**WORKING DATA:**
━━━━━━━━━━

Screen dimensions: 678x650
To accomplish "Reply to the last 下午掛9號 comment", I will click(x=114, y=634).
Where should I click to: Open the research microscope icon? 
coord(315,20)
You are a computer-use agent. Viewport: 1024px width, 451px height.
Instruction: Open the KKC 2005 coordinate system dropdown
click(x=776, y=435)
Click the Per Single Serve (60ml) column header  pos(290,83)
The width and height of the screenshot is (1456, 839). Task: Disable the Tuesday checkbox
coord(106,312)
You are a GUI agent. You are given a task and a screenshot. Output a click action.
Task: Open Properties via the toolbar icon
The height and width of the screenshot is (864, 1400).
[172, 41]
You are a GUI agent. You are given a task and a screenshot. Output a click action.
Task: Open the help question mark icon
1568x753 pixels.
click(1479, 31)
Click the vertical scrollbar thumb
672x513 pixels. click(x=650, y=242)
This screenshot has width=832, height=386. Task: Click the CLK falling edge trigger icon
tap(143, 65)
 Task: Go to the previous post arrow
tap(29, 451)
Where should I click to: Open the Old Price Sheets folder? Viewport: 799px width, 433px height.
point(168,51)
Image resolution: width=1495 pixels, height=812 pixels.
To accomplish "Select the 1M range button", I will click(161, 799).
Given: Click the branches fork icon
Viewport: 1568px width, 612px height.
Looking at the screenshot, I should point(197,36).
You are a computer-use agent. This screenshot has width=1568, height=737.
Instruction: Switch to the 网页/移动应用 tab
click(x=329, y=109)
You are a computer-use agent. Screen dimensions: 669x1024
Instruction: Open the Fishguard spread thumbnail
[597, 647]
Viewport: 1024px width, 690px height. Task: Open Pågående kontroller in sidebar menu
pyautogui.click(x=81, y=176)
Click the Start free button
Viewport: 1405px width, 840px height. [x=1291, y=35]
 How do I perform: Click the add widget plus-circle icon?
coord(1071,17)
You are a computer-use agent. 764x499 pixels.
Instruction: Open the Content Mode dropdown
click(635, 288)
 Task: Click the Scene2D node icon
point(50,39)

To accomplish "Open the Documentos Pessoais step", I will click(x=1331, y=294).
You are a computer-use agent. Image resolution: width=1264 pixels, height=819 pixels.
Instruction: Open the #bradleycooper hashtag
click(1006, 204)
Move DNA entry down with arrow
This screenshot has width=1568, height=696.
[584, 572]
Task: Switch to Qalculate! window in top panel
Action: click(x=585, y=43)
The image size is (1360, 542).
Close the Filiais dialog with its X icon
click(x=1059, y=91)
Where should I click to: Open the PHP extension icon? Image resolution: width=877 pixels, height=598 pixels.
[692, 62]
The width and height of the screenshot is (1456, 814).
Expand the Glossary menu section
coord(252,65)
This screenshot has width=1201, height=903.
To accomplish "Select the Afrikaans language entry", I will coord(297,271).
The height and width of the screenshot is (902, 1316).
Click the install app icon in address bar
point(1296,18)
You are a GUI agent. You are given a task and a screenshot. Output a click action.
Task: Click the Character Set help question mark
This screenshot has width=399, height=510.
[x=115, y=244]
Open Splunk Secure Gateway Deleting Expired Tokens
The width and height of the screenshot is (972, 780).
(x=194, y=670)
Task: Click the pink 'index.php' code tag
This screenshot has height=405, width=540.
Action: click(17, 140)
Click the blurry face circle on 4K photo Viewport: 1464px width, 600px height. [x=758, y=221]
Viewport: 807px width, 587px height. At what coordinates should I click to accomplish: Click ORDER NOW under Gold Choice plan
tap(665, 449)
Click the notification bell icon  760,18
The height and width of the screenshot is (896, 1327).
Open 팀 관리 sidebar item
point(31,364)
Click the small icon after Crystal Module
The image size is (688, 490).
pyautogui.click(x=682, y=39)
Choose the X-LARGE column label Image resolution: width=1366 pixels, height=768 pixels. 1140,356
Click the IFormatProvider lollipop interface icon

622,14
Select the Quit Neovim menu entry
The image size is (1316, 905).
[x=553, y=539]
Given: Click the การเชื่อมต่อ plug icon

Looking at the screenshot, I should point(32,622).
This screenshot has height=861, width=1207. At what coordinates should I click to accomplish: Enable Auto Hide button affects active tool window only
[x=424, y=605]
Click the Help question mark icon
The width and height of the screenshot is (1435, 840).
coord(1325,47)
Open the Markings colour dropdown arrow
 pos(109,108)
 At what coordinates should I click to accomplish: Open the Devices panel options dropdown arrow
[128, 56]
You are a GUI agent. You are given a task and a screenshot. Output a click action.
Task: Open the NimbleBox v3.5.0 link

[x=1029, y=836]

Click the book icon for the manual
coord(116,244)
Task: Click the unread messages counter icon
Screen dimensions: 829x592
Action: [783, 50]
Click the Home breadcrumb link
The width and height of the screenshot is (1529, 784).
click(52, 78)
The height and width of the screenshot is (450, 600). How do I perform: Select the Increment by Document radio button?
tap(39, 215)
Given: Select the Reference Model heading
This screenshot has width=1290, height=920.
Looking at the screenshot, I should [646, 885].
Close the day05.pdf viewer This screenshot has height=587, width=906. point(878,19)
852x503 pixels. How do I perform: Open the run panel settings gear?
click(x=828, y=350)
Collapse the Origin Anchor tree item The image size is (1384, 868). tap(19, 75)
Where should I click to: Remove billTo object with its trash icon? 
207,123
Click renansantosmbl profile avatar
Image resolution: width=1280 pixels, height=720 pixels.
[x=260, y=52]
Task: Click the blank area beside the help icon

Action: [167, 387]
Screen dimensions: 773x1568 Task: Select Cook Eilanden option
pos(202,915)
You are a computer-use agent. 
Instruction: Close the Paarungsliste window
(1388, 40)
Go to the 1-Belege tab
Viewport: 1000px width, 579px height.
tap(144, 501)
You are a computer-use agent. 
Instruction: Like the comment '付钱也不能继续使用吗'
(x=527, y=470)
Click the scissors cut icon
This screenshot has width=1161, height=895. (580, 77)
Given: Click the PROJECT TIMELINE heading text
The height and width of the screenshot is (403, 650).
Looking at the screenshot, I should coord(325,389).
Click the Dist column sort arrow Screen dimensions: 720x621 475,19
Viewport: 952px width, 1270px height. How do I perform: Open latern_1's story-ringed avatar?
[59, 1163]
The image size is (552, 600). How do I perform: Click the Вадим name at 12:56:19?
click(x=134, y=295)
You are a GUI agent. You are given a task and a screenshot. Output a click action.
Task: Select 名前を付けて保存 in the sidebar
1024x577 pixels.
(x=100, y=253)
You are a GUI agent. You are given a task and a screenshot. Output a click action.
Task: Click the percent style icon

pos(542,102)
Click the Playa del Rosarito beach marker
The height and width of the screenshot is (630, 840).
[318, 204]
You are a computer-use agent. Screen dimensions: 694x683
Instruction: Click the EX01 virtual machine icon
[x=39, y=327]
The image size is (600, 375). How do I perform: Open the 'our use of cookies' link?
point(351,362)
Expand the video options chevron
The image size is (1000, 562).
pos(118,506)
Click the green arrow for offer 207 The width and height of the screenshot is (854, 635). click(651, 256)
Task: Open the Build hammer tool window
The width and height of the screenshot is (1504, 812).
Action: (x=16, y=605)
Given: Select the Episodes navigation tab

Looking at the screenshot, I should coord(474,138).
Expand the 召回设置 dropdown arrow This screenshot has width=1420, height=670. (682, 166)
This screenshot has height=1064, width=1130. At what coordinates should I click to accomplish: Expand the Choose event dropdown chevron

━━━━━━━━━━

**WORK TO COMPLETE:**
In the lines from the one containing "Screen dimensions: 773x1568" through the one containing "[x=39, y=327]", change "Instruction" to "Command" and leave everything else as it is. Give only those lines.

**RESULT OF THIS TASK:**
Screen dimensions: 773x1568 Task: Select Cook Eilanden option
pos(202,915)
You are a computer-use agent. 
Command: Close the Paarungsliste window
(1388, 40)
Go to the 1-Belege tab
Viewport: 1000px width, 579px height.
tap(144, 501)
You are a computer-use agent. 
Command: Like the comment '付钱也不能继续使用吗'
(x=527, y=470)
Click the scissors cut icon
This screenshot has width=1161, height=895. (580, 77)
Given: Click the PROJECT TIMELINE heading text
The height and width of the screenshot is (403, 650).
Looking at the screenshot, I should coord(325,389).
Click the Dist column sort arrow Screen dimensions: 720x621 475,19
Viewport: 952px width, 1270px height. How do I perform: Open latern_1's story-ringed avatar?
[59, 1163]
The image size is (552, 600). How do I perform: Click the Вадим name at 12:56:19?
click(x=134, y=295)
You are a GUI agent. You are given a task and a screenshot. Output a click action.
Task: Select 名前を付けて保存 in the sidebar
1024x577 pixels.
(x=100, y=253)
You are a GUI agent. You are given a task and a screenshot. Output a click action.
Task: Click the percent style icon

pos(542,102)
Click the Playa del Rosarito beach marker
The height and width of the screenshot is (630, 840).
[318, 204]
You are a computer-use agent. Screen dimensions: 694x683
Command: Click the EX01 virtual machine icon
[x=39, y=327]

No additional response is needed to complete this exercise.